Instructions for the task
Below are some records. Copy every line in them that holds "chevron".

Dataset records
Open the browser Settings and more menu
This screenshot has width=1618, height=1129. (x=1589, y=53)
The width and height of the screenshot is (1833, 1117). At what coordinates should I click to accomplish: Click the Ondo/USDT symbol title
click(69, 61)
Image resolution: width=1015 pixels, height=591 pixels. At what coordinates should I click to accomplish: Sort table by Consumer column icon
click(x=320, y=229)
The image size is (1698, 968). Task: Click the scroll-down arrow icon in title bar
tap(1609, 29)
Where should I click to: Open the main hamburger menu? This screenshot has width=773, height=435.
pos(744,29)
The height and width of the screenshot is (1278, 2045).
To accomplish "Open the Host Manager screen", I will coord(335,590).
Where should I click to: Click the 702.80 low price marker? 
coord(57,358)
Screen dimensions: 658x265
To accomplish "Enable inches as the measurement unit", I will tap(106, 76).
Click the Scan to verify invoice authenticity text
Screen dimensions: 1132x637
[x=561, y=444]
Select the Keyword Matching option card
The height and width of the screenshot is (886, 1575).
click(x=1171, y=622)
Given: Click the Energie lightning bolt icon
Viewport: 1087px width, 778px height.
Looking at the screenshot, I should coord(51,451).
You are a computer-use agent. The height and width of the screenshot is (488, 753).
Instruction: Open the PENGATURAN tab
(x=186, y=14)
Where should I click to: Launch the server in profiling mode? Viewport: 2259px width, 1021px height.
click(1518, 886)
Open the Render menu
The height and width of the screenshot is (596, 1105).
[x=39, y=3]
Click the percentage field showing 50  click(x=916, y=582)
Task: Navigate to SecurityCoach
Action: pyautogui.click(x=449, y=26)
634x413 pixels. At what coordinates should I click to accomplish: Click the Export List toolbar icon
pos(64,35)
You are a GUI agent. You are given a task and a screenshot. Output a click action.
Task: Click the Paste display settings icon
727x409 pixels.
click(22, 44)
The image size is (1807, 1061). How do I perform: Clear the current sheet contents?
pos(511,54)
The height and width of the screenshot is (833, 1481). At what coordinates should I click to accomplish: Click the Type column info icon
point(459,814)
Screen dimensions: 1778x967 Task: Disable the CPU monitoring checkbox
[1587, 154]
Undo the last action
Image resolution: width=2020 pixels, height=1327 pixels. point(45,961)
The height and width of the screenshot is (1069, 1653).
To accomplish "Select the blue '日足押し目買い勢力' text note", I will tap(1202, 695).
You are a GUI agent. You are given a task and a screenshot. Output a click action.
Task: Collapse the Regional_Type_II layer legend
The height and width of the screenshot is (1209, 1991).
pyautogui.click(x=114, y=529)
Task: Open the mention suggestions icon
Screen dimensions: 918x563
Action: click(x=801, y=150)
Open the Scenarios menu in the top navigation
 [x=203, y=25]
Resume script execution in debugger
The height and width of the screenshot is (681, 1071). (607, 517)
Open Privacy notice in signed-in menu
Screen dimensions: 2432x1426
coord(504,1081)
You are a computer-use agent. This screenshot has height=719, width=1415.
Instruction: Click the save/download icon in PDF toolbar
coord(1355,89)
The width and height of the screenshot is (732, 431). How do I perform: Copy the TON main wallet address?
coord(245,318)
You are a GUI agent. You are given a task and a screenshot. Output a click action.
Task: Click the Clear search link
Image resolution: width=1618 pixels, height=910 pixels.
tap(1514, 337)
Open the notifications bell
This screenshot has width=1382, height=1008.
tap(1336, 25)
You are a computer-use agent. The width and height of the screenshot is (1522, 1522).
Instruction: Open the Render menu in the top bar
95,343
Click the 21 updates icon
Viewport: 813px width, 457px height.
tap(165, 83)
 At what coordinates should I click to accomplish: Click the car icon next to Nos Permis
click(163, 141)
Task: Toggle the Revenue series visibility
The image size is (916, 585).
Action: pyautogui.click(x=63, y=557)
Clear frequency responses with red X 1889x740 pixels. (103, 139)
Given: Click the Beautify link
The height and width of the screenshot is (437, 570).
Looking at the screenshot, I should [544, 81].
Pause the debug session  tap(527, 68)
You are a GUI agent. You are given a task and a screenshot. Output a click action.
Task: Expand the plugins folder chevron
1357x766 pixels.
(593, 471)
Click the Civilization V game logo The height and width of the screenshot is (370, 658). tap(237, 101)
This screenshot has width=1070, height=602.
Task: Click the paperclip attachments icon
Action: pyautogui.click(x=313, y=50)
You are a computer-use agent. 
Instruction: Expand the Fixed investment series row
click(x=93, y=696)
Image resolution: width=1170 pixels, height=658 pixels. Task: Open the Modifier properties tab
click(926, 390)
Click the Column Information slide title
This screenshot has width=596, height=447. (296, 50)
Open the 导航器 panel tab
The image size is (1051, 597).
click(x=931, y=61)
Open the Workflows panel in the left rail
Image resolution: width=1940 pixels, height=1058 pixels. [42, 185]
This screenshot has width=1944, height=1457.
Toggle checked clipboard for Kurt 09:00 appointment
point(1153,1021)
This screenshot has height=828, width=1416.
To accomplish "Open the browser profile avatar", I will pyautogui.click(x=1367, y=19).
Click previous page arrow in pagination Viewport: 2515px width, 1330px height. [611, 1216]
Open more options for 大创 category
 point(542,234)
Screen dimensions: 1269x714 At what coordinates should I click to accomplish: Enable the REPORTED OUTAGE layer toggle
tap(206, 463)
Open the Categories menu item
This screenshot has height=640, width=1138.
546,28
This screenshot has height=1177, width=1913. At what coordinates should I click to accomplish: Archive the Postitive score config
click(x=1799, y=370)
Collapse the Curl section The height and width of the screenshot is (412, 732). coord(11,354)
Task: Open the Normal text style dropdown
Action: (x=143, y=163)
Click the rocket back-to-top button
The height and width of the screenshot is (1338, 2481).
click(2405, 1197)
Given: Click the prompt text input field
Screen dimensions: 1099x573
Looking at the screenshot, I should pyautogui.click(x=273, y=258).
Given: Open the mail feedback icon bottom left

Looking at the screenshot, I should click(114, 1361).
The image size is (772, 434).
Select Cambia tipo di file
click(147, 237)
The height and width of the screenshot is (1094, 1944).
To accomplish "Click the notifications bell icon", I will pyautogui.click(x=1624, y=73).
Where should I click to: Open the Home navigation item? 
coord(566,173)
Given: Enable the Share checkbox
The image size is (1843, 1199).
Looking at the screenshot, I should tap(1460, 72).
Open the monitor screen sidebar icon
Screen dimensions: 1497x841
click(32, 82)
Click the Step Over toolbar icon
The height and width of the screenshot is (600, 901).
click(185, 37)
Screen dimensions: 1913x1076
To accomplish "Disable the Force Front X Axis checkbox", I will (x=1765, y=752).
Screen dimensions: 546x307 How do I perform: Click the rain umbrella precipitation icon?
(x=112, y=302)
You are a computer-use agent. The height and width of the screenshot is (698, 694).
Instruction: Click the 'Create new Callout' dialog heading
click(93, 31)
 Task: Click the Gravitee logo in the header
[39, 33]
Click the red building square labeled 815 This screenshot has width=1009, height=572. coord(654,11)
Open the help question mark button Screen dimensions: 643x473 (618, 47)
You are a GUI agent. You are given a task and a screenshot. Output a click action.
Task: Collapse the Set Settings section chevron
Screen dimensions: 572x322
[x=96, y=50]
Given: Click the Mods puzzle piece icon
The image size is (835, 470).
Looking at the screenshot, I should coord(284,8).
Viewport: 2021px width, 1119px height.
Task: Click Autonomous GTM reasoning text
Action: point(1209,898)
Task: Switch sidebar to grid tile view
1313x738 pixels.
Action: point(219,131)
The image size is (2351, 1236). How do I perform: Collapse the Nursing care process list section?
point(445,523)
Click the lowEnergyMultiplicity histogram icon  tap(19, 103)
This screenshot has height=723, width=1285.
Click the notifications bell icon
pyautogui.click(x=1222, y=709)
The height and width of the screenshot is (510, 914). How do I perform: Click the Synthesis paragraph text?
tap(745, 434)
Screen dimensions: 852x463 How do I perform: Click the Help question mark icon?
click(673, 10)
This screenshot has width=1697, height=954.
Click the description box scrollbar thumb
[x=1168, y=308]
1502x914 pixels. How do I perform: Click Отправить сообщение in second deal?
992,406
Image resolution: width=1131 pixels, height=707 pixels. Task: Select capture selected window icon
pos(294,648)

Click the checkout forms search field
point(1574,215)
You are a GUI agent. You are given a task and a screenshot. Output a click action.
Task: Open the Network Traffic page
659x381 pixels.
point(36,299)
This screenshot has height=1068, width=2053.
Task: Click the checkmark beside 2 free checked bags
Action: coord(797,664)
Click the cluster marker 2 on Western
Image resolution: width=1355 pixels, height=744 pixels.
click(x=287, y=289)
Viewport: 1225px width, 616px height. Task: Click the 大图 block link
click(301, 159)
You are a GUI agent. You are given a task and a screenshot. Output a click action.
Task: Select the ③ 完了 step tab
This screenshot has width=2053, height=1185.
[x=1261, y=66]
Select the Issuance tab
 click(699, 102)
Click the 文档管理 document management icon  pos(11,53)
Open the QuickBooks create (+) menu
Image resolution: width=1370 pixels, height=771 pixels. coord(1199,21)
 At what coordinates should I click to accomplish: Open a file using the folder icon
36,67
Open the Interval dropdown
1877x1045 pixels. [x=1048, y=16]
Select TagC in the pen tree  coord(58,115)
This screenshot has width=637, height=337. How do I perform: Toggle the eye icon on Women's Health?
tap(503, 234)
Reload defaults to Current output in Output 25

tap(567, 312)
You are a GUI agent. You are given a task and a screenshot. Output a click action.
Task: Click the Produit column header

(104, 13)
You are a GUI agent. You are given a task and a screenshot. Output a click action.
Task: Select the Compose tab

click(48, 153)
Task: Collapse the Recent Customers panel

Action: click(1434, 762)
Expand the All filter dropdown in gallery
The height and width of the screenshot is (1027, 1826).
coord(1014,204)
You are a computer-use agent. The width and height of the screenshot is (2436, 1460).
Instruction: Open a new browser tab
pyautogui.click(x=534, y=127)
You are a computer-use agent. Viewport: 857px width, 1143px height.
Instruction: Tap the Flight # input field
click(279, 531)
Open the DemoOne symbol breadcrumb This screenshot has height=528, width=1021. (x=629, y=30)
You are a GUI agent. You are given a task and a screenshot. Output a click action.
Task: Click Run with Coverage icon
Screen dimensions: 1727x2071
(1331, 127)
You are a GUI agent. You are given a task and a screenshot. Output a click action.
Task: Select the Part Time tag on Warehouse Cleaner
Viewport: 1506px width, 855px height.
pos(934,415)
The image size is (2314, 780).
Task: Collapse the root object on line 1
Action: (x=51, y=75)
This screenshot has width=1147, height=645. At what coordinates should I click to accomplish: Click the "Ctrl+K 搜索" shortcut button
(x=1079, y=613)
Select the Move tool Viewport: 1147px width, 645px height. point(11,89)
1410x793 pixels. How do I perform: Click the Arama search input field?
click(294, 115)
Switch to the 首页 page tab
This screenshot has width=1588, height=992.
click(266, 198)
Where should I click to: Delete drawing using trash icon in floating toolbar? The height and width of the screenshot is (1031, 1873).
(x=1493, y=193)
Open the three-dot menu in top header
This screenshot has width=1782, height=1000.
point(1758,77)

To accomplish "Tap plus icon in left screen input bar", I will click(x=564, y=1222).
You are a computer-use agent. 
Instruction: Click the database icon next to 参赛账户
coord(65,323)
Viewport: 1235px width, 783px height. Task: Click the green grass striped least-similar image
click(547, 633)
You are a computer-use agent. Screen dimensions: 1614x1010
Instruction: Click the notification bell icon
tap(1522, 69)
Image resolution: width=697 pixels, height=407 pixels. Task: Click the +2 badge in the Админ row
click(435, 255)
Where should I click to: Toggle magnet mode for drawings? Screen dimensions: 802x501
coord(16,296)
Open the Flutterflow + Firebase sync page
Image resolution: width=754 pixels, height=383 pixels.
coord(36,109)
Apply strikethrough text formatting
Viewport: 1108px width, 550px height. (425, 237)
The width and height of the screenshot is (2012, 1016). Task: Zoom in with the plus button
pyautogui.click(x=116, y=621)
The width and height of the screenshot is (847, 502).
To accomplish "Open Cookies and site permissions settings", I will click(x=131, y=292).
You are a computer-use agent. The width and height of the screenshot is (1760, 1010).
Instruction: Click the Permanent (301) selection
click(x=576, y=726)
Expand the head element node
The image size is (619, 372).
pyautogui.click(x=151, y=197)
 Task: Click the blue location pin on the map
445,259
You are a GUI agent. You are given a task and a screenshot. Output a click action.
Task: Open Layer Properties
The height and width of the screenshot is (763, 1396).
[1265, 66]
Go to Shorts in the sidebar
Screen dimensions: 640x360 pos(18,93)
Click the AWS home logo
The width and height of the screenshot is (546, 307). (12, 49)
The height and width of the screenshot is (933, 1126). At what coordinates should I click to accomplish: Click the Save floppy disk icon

Answer area
Task: Expand the plugins folder chevron
Task: Collapse the Set Settings section chevron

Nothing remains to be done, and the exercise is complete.